- WHAT YOU ARE ASKED TO DO: Give an exact transcription limited to the lines from the one with "You are a computer-use" through the end of the entries, including both; no pictures belong in it.

- RECORDS SUPPLIED:

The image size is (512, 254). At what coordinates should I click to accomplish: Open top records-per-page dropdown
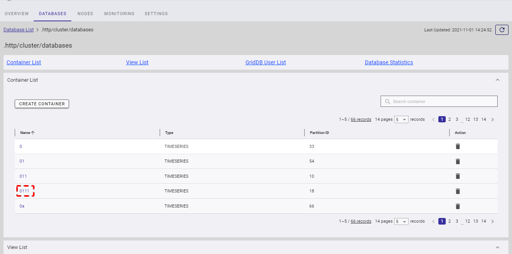tap(401, 120)

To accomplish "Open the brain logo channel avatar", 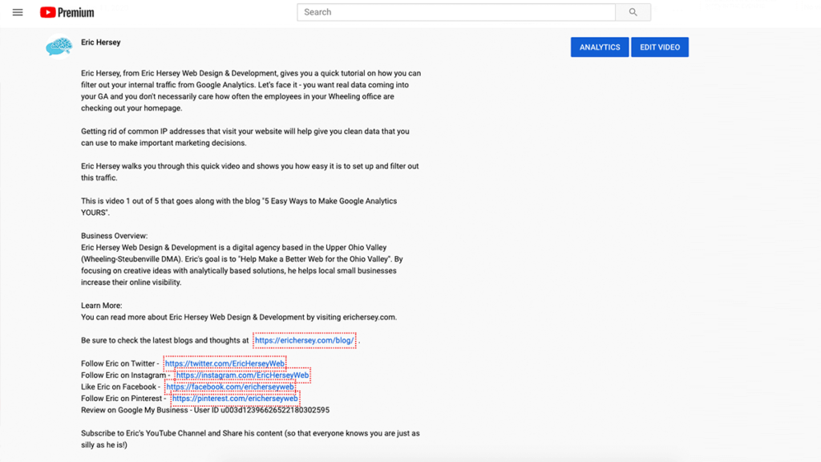I will pos(59,47).
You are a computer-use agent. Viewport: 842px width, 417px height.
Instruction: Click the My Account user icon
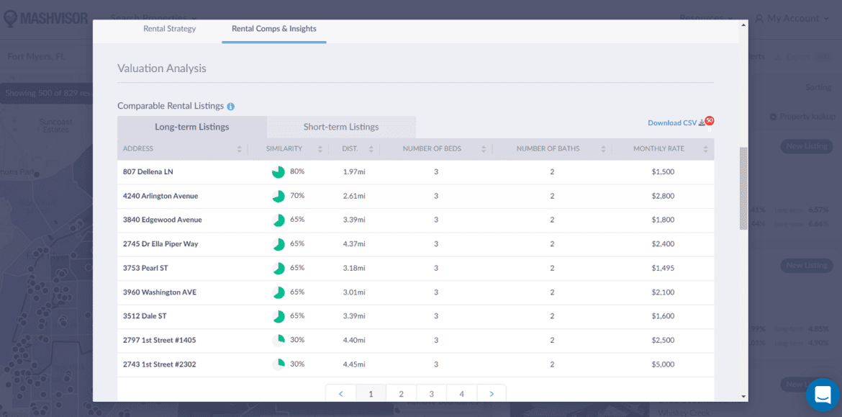[759, 18]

- RESPONSE BELOW:
You are a computer-use agent. Viewport: 842px width, 417px height.
Instruction: Click the My Account user icon
[759, 18]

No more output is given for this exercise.